What Is a Design Critique?

Imagine you are a chef creating a new dish. Before putting it on the menu, you present it to other trusted chefs. They taste it and give you their expert opinion: “The acidity of the lemon is perfect, but maybe it needs a bit more salt to bring out the flavors. Have you tried searing the fish for one less minute?”. They do not say “I do not like your dish,” but instead give you specific, professional feedback to help you improve.

A Design Critique is that tasting session for designers.
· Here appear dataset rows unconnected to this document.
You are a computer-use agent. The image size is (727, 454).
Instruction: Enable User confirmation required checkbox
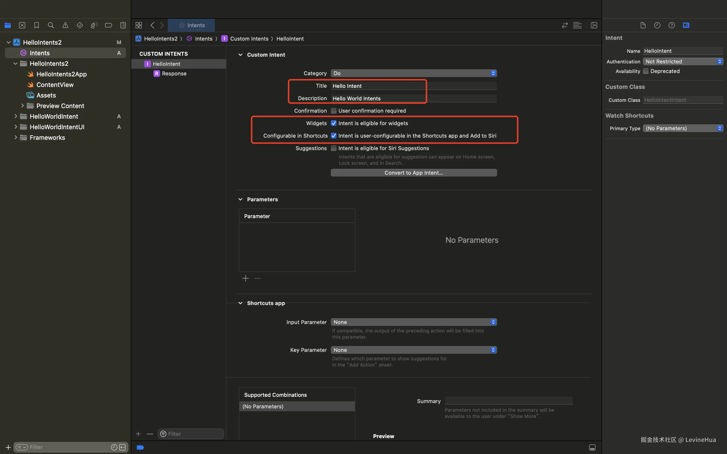tap(333, 111)
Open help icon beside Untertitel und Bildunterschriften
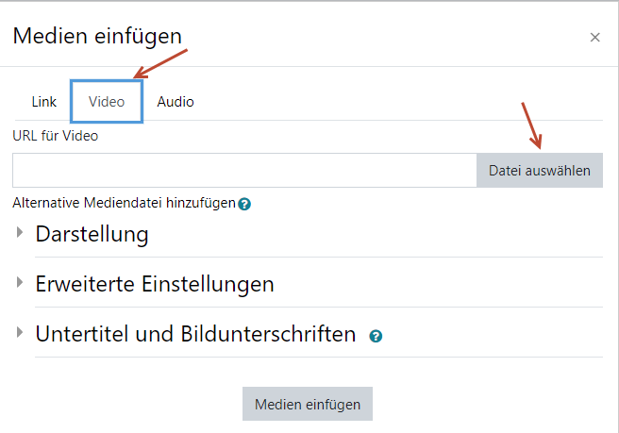619x433 pixels. [376, 336]
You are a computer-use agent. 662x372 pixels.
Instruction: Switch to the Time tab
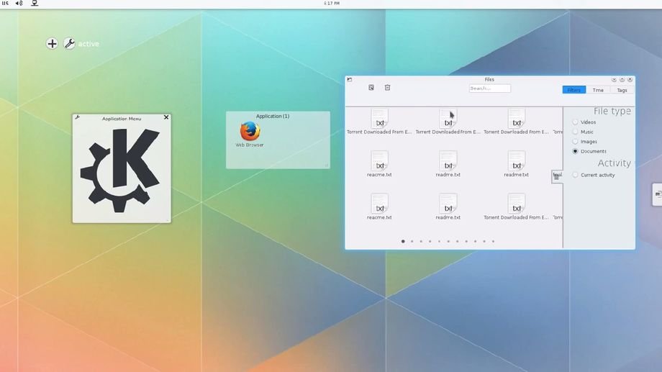(598, 90)
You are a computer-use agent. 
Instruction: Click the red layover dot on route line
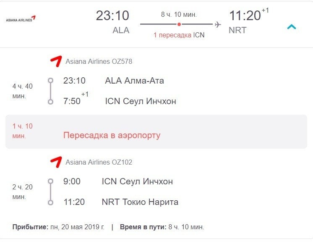[x=179, y=24]
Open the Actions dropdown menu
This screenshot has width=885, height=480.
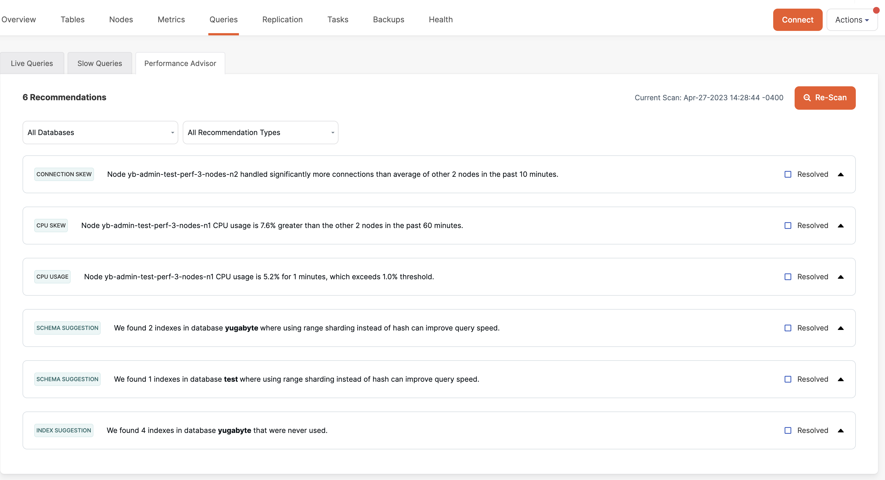tap(852, 20)
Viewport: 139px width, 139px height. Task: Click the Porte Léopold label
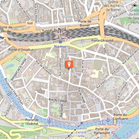[x=102, y=40]
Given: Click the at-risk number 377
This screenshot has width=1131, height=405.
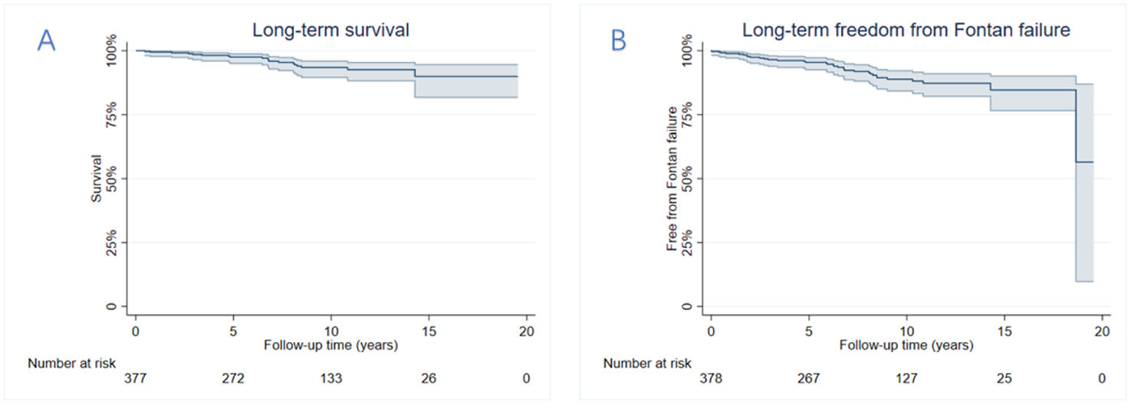Looking at the screenshot, I should (x=136, y=378).
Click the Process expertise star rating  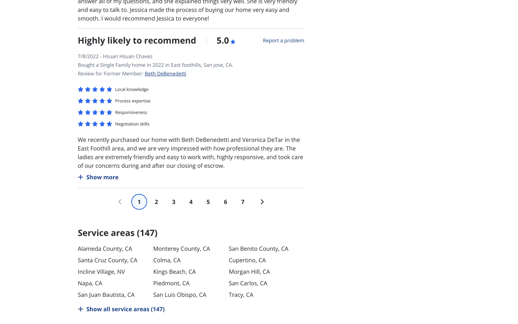[x=95, y=101]
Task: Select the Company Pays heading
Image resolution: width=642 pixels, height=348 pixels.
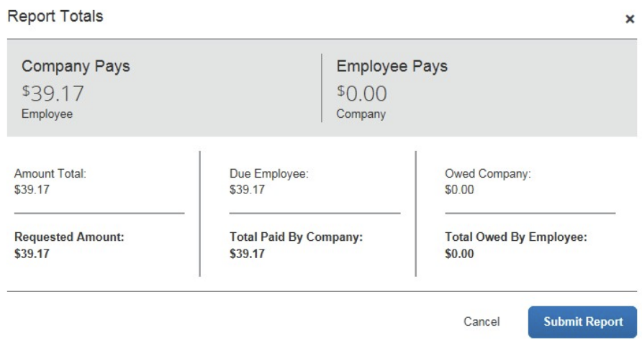Action: point(76,66)
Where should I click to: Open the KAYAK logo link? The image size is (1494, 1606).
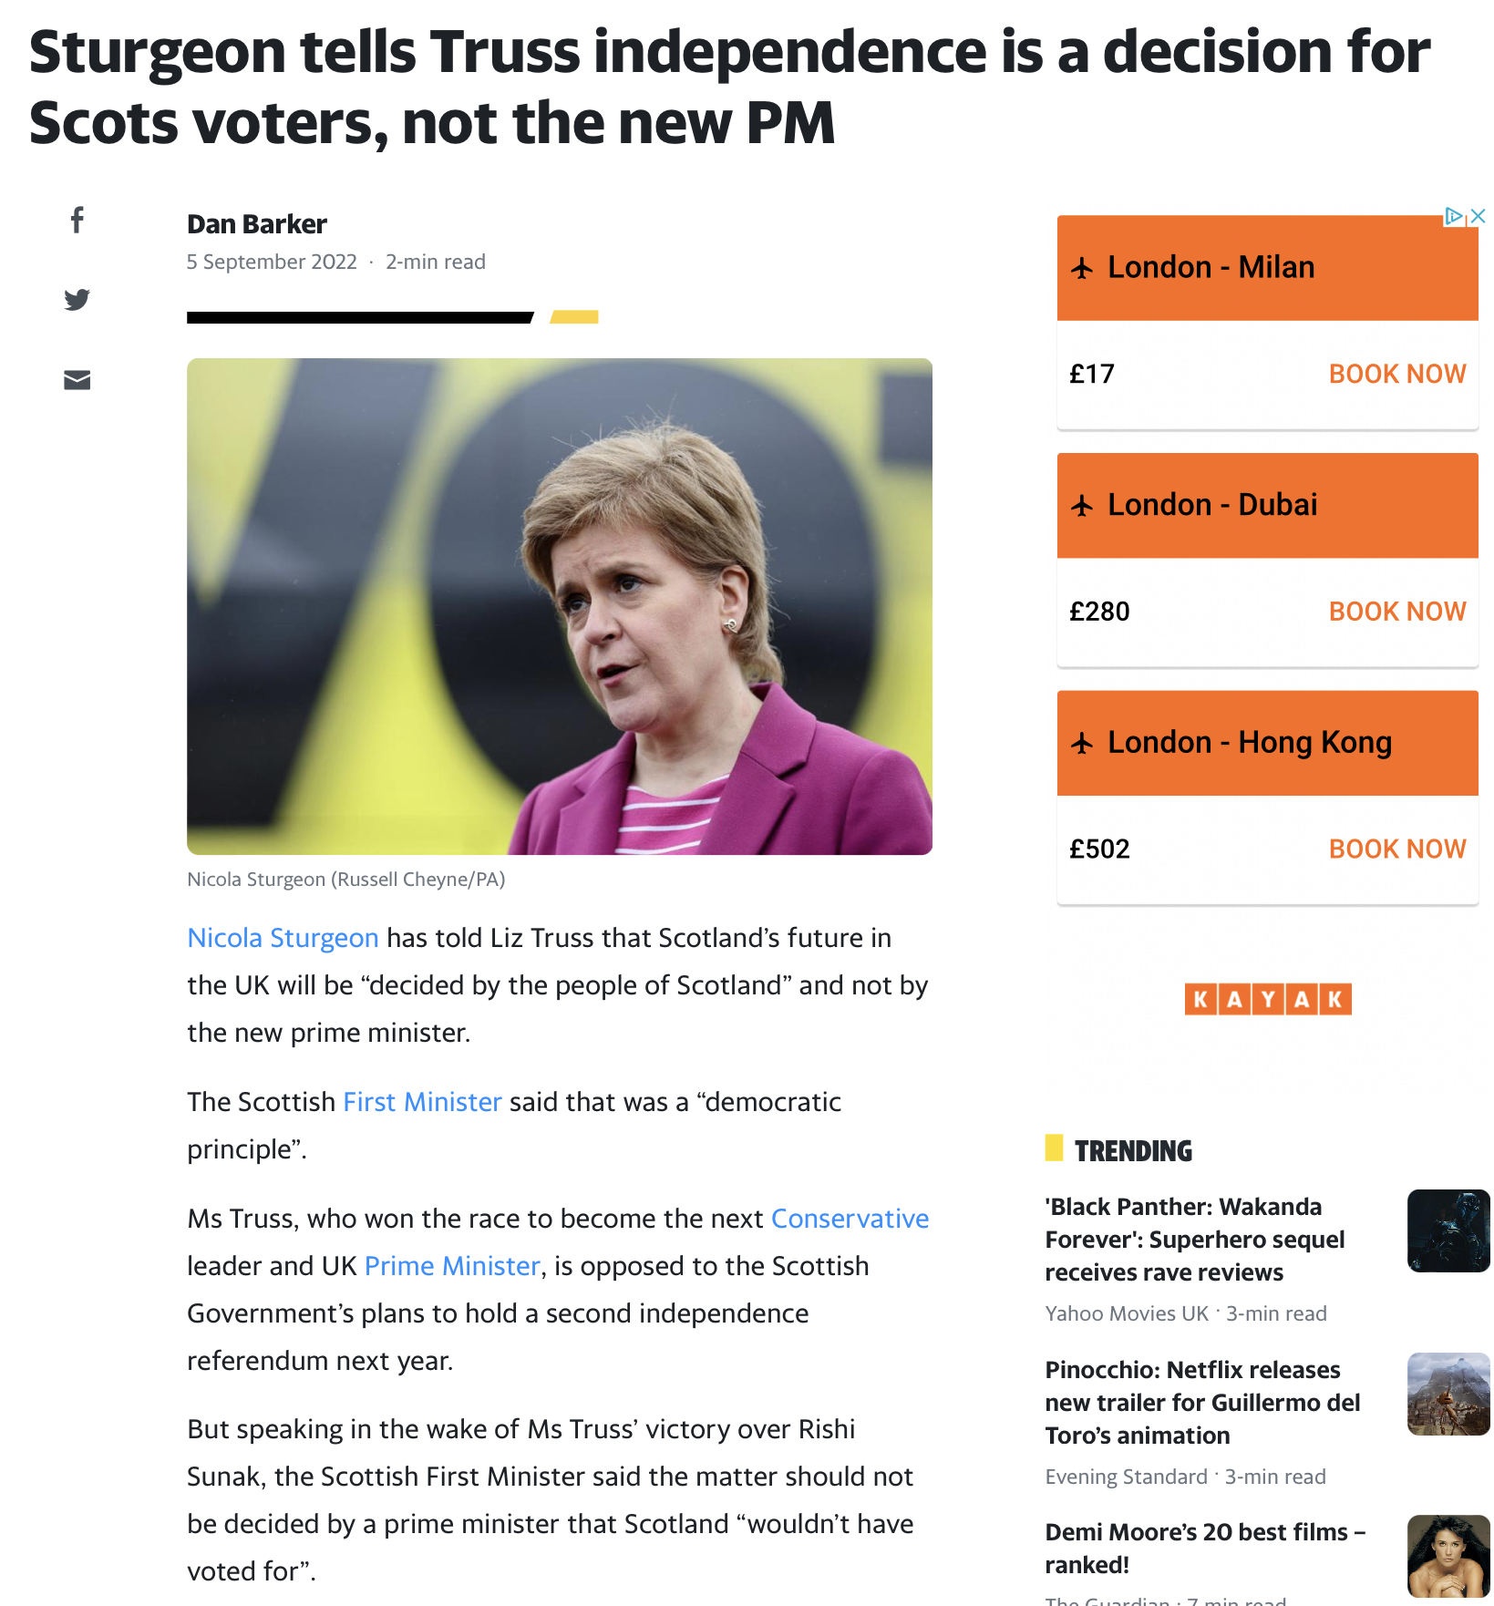coord(1268,999)
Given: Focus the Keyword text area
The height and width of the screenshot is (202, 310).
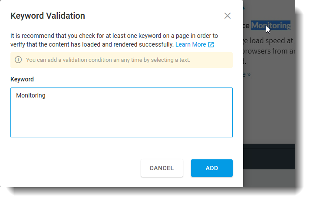Looking at the screenshot, I should [x=122, y=113].
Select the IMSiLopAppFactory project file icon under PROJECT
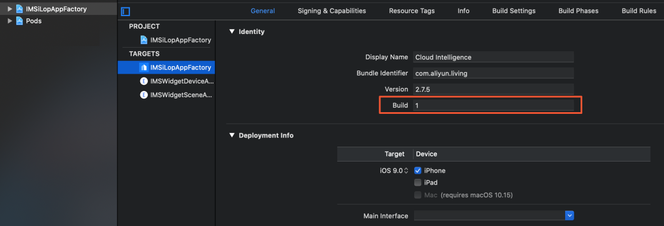 pos(144,40)
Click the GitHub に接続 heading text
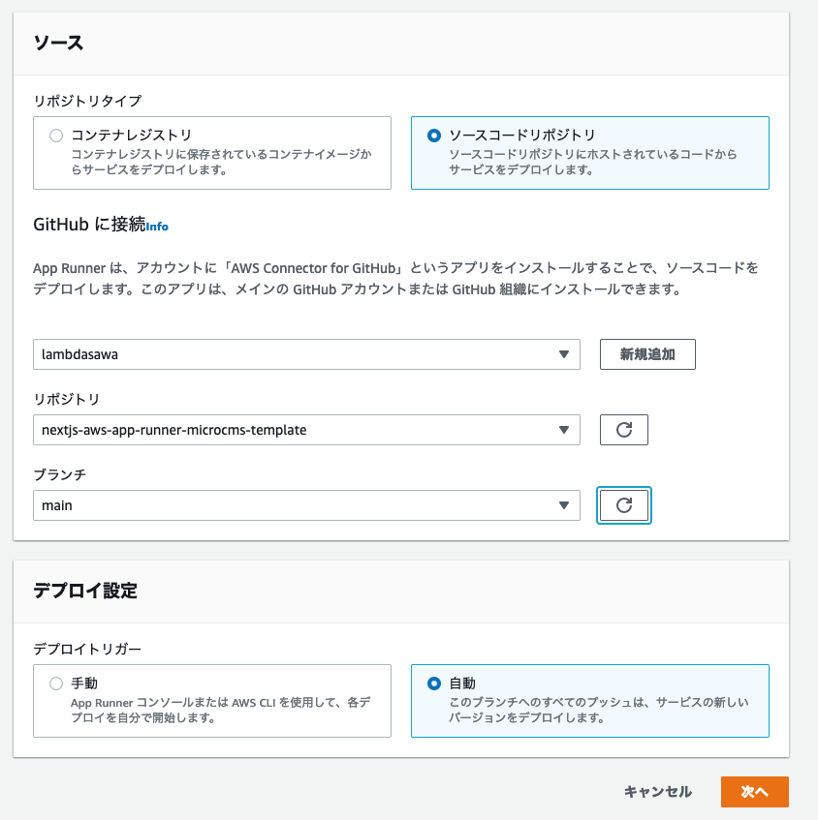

It is a safe space to share unfinished work and receive quality feedback that helps elevate the level of the solution.

Why Is It Important?

  • Improves design quality: Multiple perspectives will always find things that a single person missed.
  • Fosters a culture of collaboration: Breaks the idea of the “lone genius designer” and promotes design as a team sport.
  • Develops communication skills: Teaches designers to present their work and justify their decisions, and also to give and receive feedback constructively.
  • Increases consistency: Helps ensure that designs from different people feel like part of the same system and follow the same [[Design Principles]].

Roles in a Design Critique

An effective critique has clear roles:

  • The Presenter: The designer presenting their work. They are responsible for providing context, explaining the objectives, and guiding the session.
  • The Facilitator: A person (may or may not be the presenter) who moderates the meeting, ensures the rules are followed, and keeps the conversation focused.
  • The Critics: The rest of the participants. Their job is to listen, understand the context, and give constructive feedback.

How to Structure a Session

  1. Present the Context (10 min): The presenter explains the problem they are trying to solve, the design objectives, the target audience, and any important constraints. This is the most crucial step. Without context, feedback is not useful.
  2. Ask Clarifying Questions (5 min): The critics ask questions to make sure they understand the problem and context well. No feedback is given at this stage.
  3. Give Feedback (15-20 min): The critics share their opinions. The presenter should listen and take notes, not get defensive.
  4. Summary and Next Steps (5 min): The presenter summarizes the key feedback points and defines what the next steps will be.

Rules for Good Feedback

  • Critique the design, not the designer: Say “The button could be more visible” instead of “You did not make the button visible.”
  • Be specific: “I do not like it” is not useful feedback. “The color contrast between the text and the background is low and could be an accessibility issue” is.
  • Use [[Design Principles]] as a guide: Base your feedback on the team’s principles. “Considering our principle of ‘Clarity above all,’ I think the iconography could be more explicit.”
  • Frame feedback as questions or suggestions: “Have you considered what would happen if the user had a very long name?” is more constructive than “This will break with long names.”

Mentor Tips

  • Do not present overly polished work: If you present a design that looks finished, people will feel less inclined to give honest feedback for fear of hurting your feelings or making you redo a lot of work.
  • As the presenter, do not get defensive: Your job in the critique is to listen and absorb. Note everything down and decide what to do with the feedback later. If you get defensive, people will stop giving you honest feedback.
  • Establish a regular cadence: Make critiques a recurring part of your team’s routine (e.g., twice a week). This normalizes them and turns them into a habit.